I have a friend we call the mystic. He’s been part of the group for years, yet somehow we still know very little about him.
He shows up, he’s clearly one of us, and then he disappears into a fog of half-answered questions.
If I had to assign that adjective to a single step in a desalination plant, it would be the DAF.
A quick caveat before we go further: here we’re talking only about seawater desalination plants. Dissolved Air Flotation has a much clearer, more settled role in specific industrial water treatment applications.
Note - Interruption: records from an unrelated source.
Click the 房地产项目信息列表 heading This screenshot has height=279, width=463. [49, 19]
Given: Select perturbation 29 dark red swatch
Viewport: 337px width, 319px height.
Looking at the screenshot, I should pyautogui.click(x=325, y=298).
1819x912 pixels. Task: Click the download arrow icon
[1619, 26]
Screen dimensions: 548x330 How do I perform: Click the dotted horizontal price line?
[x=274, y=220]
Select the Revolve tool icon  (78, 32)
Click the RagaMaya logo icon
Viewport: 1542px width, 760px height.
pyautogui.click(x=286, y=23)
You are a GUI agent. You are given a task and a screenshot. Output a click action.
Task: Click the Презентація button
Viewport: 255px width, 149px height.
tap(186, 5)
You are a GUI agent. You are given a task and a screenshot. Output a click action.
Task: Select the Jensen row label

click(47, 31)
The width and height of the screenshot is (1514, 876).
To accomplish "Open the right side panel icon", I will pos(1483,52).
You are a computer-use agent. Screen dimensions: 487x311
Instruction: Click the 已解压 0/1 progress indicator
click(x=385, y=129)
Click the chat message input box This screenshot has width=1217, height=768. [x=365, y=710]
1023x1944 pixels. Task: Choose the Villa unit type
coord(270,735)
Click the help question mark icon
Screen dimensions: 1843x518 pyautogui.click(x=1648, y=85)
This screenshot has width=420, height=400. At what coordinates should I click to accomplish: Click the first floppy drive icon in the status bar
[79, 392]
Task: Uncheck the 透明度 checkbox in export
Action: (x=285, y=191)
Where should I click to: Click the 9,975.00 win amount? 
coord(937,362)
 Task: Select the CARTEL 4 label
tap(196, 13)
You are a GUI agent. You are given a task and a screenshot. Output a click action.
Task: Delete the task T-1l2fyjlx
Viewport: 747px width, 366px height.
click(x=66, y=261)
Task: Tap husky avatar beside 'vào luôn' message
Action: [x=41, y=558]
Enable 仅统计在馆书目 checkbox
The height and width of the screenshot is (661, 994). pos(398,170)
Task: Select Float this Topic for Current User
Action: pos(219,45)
In desal, it lives in a grey zone in my opinion sometimes.
The range of opinions you collect from water professionals about this system is so wide that it’s genuinely hard to write about cleanly.
So I’ll do my best to give you the context around the unit that causes so many headaches.
As always in our world, understanding the root cause behind each piece of feedback is a case-by-case exercise — same region, same intake water, and yet two clients (or the consultants who wrote their specifications) will reach opposite conclusions.
Here’s the tension in one paragraph. The Capex is significant. The Opex is “minimal”. So are we sometimes pouring millions into a system that returns very little?
And if you don’t install a DAF — what are the risks, and how badly do they hit the business model when things go wrong?
Last week at Euromed in Marrakech, I really enjoyed moderating the session with Alexander Baekelandt from SeQual, winner of the Innovation Award.
We talked about “predicting tomorrow to act today”. A great example is forecasting an algae bloom so operators can switch on the DAF system before it is too late.
As you can read later, it is not simply a matter of turning it on or off.
This predictive capability provides added value by giving operators the time they need to respond, making it the kind of insurance every desalination plant should have.
Listen to some feedback I got and you’ll hear two camps:
“It doesn’t really work once you’re in operation. It’s bypassed most of the time, and when you finally need it, it hasn’t been maintained — or you discover it can’t go from 0 to 100 in one second, it needs time to stabilise.”
“It should be running permanently, because it protects the RO downstream and saves you when conditions turn.”
Both camps are right, depending on the plant. That’s exactly why the DAF is the mystic.